May 04, 2005

Pope Benedict and the Orthodox Churches

Martin Mosebach writes a wonderful piece on Pope Benedict in the NYT's "The Pope Without a Country." But I especially appreciated two of the last paragraphs:

The name Benedict is clearly indicative of the new pontiff's program. Even as a cardinal, the pope struggled against a tendency that saw the Second Vatican Council as some kind of "supercouncil," as if the history of the church began in 1962. "Benedict" plumbs the depths of that history down to the first Christian century, when the Latin and Greek churches were still united. The great Latin liturgy and Gregorian choral chanting have special ties with the Benedictine order. At his installation, the new pope reverted to a wool pallium in the style worn by the pontiffs of the first millennium. He had the Gospel chanted in Latin and Greek, as once was done at every papal Mass. Clearly he sees in the ancient liturgy a sign of unity between East and West.
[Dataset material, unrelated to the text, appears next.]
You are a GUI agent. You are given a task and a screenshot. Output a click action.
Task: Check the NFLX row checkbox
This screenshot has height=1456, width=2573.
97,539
His strictness in matters of doctrine is in part an answer to a perceived loss of clarity in both dogma and liturgy following the Second Vatican Council. But his main goal in restoring the liturgy is reconciliation with the Byzantine church. Exactly how charged this project is may be seen in the words he spoke as Cardinal Joseph Ratzinger, that in reconciling with Rome, the Orthodox Church should not be expected to accord any greater primacy to the pope than it did before the schism.